#### Dataset records:
Segment Open
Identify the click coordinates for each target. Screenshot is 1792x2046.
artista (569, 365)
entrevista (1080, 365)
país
Segment Closed
Segment Open
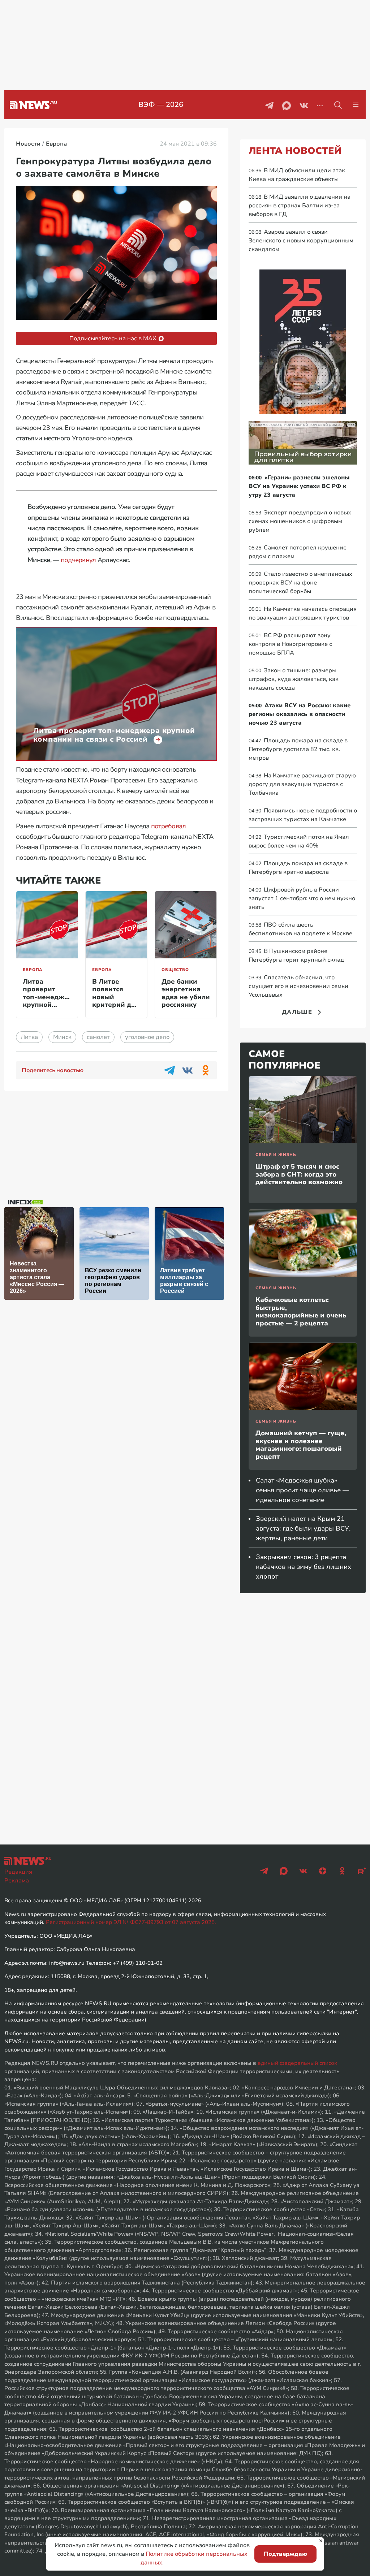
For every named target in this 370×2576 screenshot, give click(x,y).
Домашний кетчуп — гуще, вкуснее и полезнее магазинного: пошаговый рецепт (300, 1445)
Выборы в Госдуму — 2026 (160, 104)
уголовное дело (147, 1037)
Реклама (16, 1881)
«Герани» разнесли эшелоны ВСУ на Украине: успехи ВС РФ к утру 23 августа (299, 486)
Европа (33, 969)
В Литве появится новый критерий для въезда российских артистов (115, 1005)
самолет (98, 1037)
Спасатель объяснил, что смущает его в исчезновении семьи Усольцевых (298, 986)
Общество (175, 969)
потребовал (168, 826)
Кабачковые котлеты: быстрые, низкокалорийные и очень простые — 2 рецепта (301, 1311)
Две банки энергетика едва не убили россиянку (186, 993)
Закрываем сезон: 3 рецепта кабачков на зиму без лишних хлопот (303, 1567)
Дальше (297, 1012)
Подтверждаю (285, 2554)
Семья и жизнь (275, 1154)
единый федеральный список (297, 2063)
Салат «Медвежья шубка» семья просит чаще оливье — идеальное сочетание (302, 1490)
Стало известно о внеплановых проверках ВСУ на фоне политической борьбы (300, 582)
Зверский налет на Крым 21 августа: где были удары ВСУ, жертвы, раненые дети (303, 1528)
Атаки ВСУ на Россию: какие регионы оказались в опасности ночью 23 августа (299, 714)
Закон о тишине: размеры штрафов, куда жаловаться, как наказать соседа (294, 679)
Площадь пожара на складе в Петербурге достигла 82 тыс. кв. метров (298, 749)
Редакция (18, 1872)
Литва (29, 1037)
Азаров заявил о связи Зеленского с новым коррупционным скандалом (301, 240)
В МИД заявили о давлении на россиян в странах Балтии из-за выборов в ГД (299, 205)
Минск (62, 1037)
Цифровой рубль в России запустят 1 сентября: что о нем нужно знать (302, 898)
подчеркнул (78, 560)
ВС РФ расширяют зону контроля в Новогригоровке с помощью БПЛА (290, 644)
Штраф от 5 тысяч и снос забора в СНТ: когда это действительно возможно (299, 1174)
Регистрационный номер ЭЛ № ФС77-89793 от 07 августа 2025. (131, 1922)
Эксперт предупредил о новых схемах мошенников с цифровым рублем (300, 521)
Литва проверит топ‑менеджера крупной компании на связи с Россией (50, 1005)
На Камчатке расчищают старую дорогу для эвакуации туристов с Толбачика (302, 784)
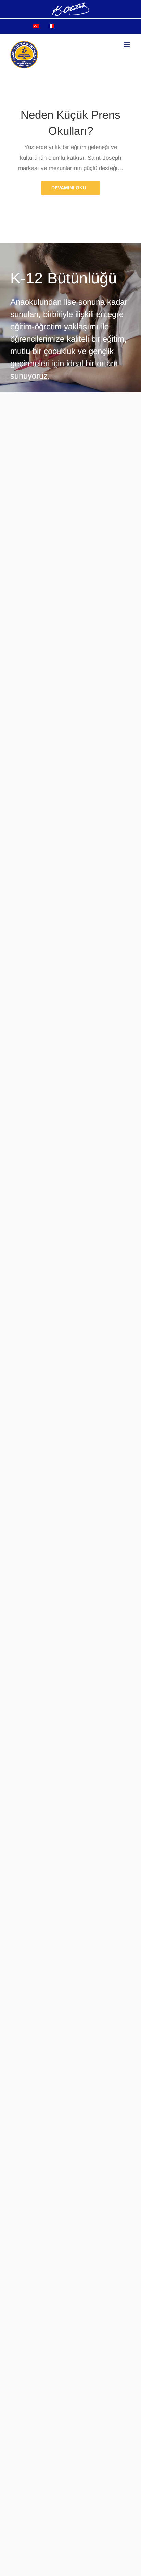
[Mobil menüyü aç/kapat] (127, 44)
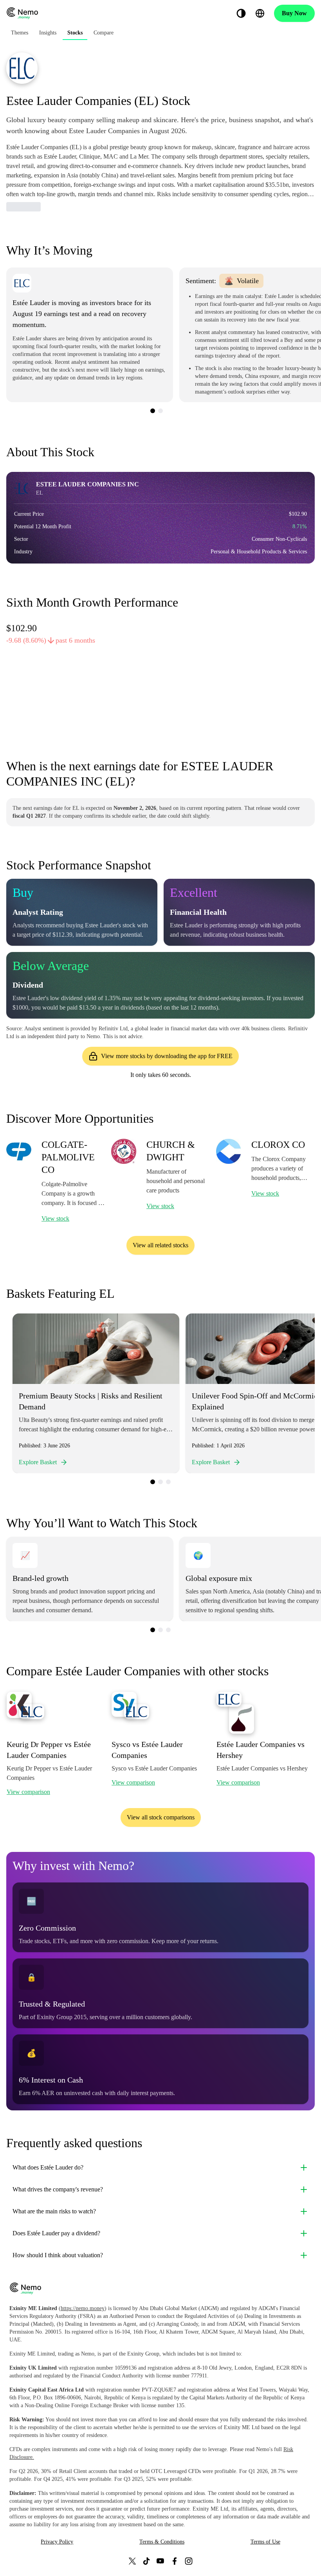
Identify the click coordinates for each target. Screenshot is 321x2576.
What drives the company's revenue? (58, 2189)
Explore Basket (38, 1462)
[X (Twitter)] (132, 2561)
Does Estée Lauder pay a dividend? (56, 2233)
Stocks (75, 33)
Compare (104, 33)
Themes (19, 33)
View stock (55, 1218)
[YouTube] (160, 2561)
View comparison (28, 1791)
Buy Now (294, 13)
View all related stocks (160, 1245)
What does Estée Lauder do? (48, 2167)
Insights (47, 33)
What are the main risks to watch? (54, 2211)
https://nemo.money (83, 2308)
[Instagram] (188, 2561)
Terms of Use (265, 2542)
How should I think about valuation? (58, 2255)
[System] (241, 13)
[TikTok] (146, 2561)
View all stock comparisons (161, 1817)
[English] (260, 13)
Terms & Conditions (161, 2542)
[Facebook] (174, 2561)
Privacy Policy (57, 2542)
Segment Closed
Segment Open
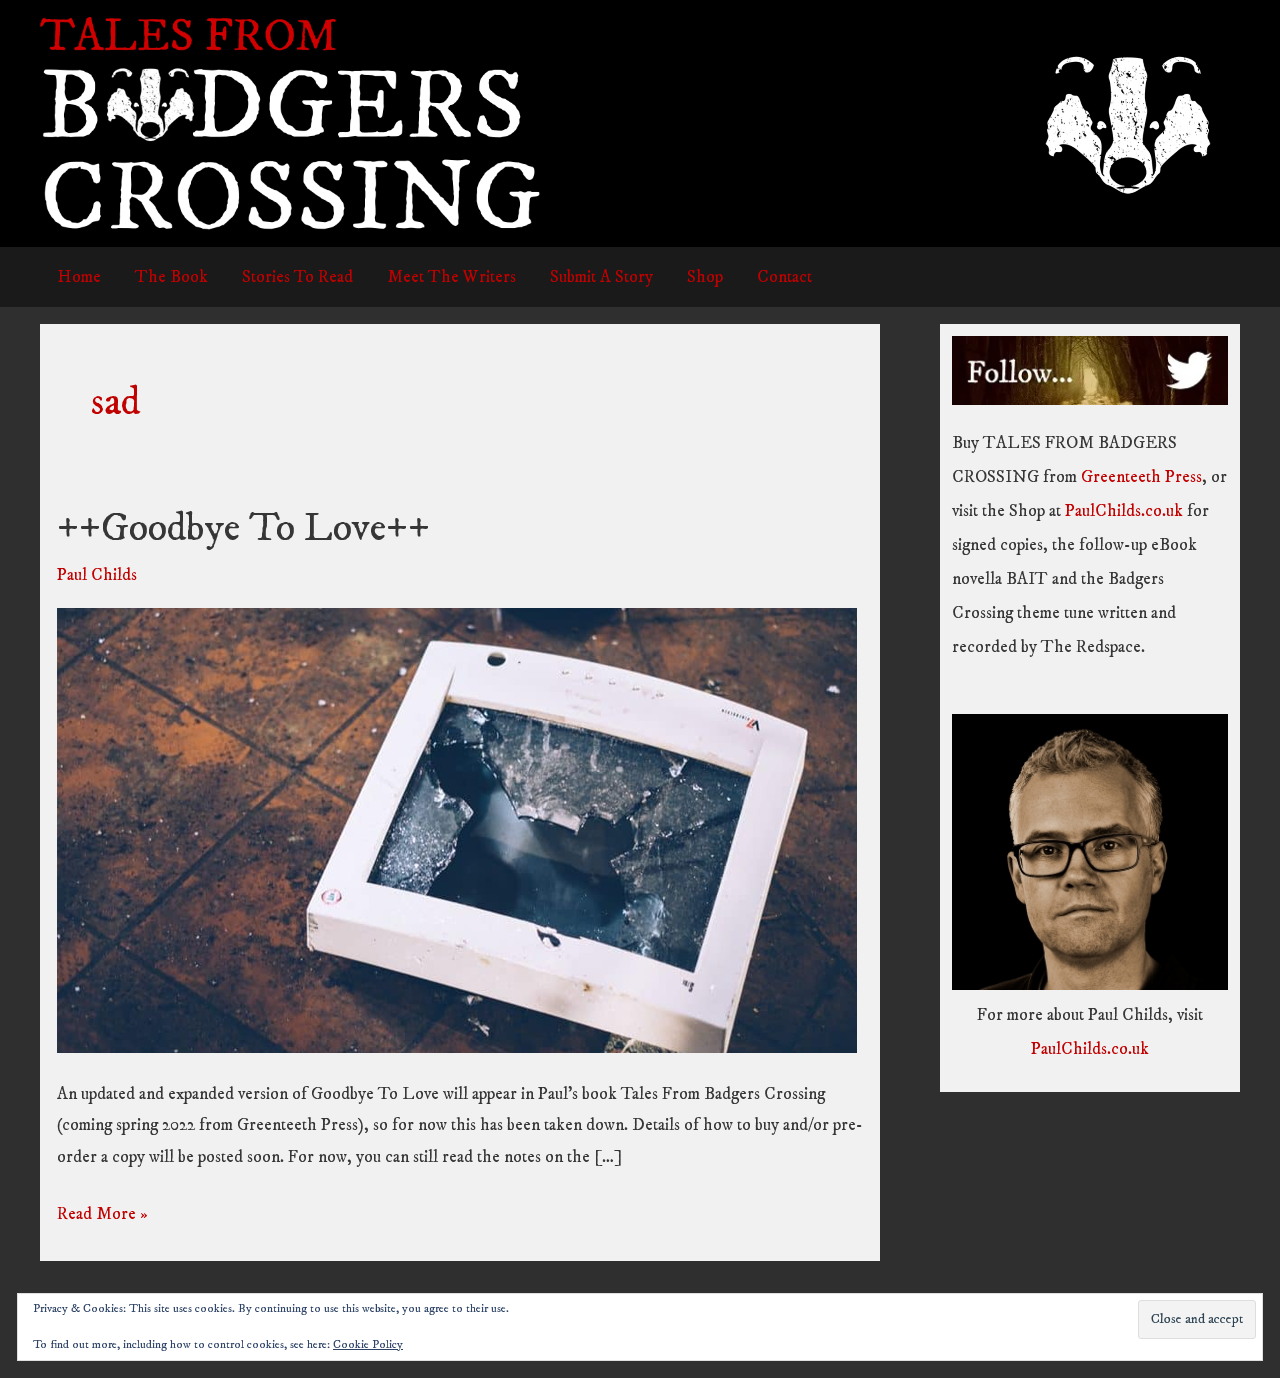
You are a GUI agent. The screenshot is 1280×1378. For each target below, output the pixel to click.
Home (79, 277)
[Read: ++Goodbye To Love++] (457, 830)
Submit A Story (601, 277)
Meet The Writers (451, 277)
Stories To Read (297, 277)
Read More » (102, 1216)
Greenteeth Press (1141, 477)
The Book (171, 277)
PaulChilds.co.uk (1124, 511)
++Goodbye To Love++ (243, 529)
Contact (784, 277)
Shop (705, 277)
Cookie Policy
Segment Closed
Copy here each line of the preceding records with "Estée" in it.

#### Completed task:
Does Estée Lauder pay a dividend? (56, 2233)
What does Estée Lauder do? (48, 2167)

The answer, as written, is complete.